● **PAGE EXCERPT**
"""
Michigan has become the first state to ban the sale of flavored e-cigarettes after its health department declared youth vaping a public health emergency.
The ban is effective immediately and applies to all retail and online sales in the state, with businesses given 30 days to comply. According to The Washington Post, which broke the story early Wednesday, the ban will last for six months at which point lawmakers can renew it for another six months. Simultaneously there's reported legislation being developed to put in place a permanent ban.
Surprisingly it was Michigan and not California or New York - both typically at the forefront of banning products over health fears - to be the first to take aggressive legislative action. San Francisco was the first city that recently enacted a ban on e-cigarettes.
Michigan Governor Gretchen Whitmer (D) cited the state health department to say youth vaping was an urgent public health emergency which demanded immediate action.
“My number one priority is keeping our kids safe and protecting the health of the people of Michigan,” Whitmer said. Though ironically vaping has been marketed as a "safer" alternative to traditional cigarettes, critics say the variety of flavors are designed to appeal to young people.
Gov. Whitmer cited this critique in her rationale for pursuing a ban, per The Washington Post:
She complained that e-cigarette companies are using sweet flavors, such as bubble gum and “fruit loops,” to hook young people on nicotine, with potentially long-term harmful consequences.
Opponents of a ban or restriction on e-cigarettes cite the nearly half-million deaths per year as a result of the nation's traditional cigarette smoking epidemic, according to most studies. Vaping supporters say that though e-cigarettes' long term effects are as yet unknown, they are certainly safer than regular cigarettes.
Late last year US Surgeon General Dr. Jerome Adams formally declared e-cigarettes an "epidemic" while citing a "historic, unprecedented increase" in use.
And last week a NBC report based on data from multiple state health departments said almost 300 people have been hospitalized nationwide as a result of problems connected to vaping, such as lung-related illness.
Meanwhile, e-cigarette and "smoking alternative" comany Juul has reportedly poured millions into lobbying against bans on its product; however, Michigan's relatively fast move to impose the ban is sign of a likely coming domino effect.
"""
● **DATA SECTION**
"""
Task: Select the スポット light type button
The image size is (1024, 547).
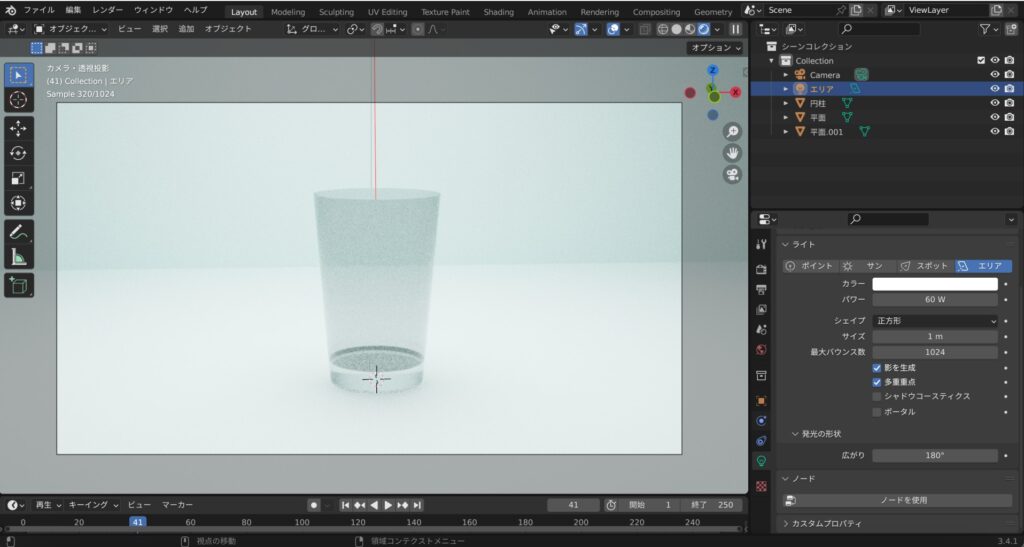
"""
"""
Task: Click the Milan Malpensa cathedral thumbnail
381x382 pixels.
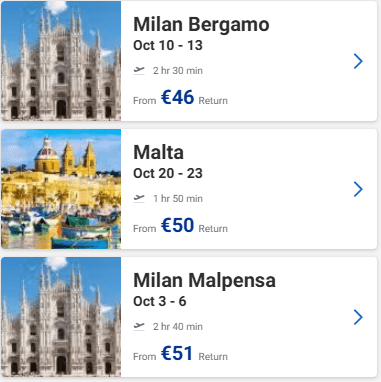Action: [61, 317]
"""
● **THE TASK**
Can you copy the whole article on Michigan's flavored e-cigarette ban word for word? You can set the entries aside; they aren't needed here.

● **EXERCISE SOLUTION**
Michigan has become the first state to ban the sale of flavored e-cigarettes after its health department declared youth vaping a public health emergency.
The ban is effective immediately and applies to all retail and online sales in the state, with businesses given 30 days to comply. According to The Washington Post, which broke the story early Wednesday, the ban will last for six months at which point lawmakers can renew it for another six months. Simultaneously there's reported legislation being developed to put in place a permanent ban.
Surprisingly it was Michigan and not California or New York - both typically at the forefront of banning products over health fears - to be the first to take aggressive legislative action. San Francisco was the first city that recently enacted a ban on e-cigarettes.
Michigan Governor Gretchen Whitmer (D) cited the state health department to say youth vaping was an urgent public health emergency which demanded immediate action.
“My number one priority is keeping our kids safe and protecting the health of the people of Michigan,” Whitmer said. Though ironically vaping has been marketed as a "safer" alternative to traditional cigarettes, critics say the variety of flavors are designed to appeal to young people.
Gov. Whitmer cited this critique in her rationale for pursuing a ban, per The Washington Post:
She complained that e-cigarette companies are using sweet flavors, such as bubble gum and “fruit loops,” to hook young people on nicotine, with potentially long-term harmful consequences.
Opponents of a ban or restriction on e-cigarettes cite the nearly half-million deaths per year as a result of the nation's traditional cigarette smoking epidemic, according to most studies. Vaping supporters say that though e-cigarettes' long term effects are as yet unknown, they are certainly safer than regular cigarettes.
Late last year US Surgeon General Dr. Jerome Adams formally declared e-cigarettes an "epidemic" while citing a "historic, unprecedented increase" in use.
And last week a NBC report based on data from multiple state health departments said almost 300 people have been hospitalized nationwide as a result of problems connected to vaping, such as lung-related illness.
Meanwhile, e-cigarette and "smoking alternative" comany Juul has reportedly poured millions into lobbying against bans on its product; however, Michigan's relatively fast move to impose the ban is sign of a likely coming domino effect.